Datum04.06.2026 20:50
Quellewww.spiegel.de
TLDRIn Südfrankreich wurde die Leiche eines vermissten elfjährigen Mädchens entdeckt. Ein Tatverdächtiger, der bereits wegen sexueller Übergriffe polizeilich bekannt war, wurde festgenommen. Der Fall löste Empörung aus und wirft Fragen zur Behandlung von Opferaussagen und Ermittlungspraktiken auf, was zu behördeninternen Untersuchungen und einer Sondersitzung von Ministern führte.
InhaltSeit Tagen wird ein Mädchen in Frankreich vermisst. Doch Suchtrupps kamen offenbar zu spät. Ein Tatverdächtiger ist festgenommen worden. Dass er überhaupt noch frei herumlief, beschäftigt jetzt die Politik. Im Südwesten Frankreichs ist eine Kinderleiche gefunden worden. Es wird vermutet, dass es sich bei dem Opfer um ein seit sechs Tagen vermisstes Mädchen handelt. Durch eine Autopsie soll die Identität formell festgestellt werden, teilt die Staatsanwaltschaft von Agen mit. Auch die Todesursache werde noch geprüft. Bei der Suche in einem Waldgebiet nahe der Ortschaft Fleurance waren 170 Gendarmen und eine Reiterstaffel aus Freiwilligen beteiligt. Die Leiche sei von Polizisten in einem Silo auf dem Gelände eines Bauernhofs im Département Gers gefunden worden, heißt es laut der Nachrichtenagentur AFP aus Ermittlerkreisen.

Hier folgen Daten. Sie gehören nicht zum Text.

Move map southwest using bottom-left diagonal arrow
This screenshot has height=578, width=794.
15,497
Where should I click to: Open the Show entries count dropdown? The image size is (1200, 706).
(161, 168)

Der Fall hat landesweit Empörung ausgelöst, weil der Verdächtige, der sich in Polizeigewahrsam befindet, zuvor bereits mehrfach wegen sexueller Übergriffe und Vergewaltigung von Minderjährigen angezeigt worden war. "Dies wirft die Frage auf, welches Gewicht Aussagen von Opfern haben und wie in solchen Fällen ermittelt wird", sagte Regierungssprecherin Maud Bregeon laut der Nachrichtenagentur AFP. Das elfjährige Mädchen war zuletzt im Auto des 41-Jährigen gesehen worden, mit dessen Tochter sie befreundet war. Der Mann verweigerte bei seiner Vernehmung jegliche Aussage. Die Kleidung an der Leiche stimmt laut Staatsanwaltschaft mit der überein, die die Elfjährige getragen hatte, als sie zuletzt gesehen worden war. Ein Ermittlungsverfahren nach einer Anzeige wegen Vergewaltigung Minderjähriger gegen den Mann von 2024 war mangels Beweisen eingestellt worden. Nach einer weiteren Vergewaltigungsanzeige von 2025 waren neun Monate lang weder der Verdächtige noch Zeugen angehört worden. Die Regierung hat deswegen behördeninterne Ermittlungen eingeleitet. Premierminister Sébastien Lecornu berief die Innen- und Justizminister in dem Fall für Freitag zu einer Sitzung ein. Die "Warnsignale" hätten dazu führen müssen, die Fälle zusammenzuführen und ein Eilverfahren einzuleiten, sagte die auf Sexualdelikte spezialisierte Anwältin Carine Durrieu Diebolt. Sie prangerte rückständige Justizmethoden an, etwa das Versenden von Akten auf dem Postweg.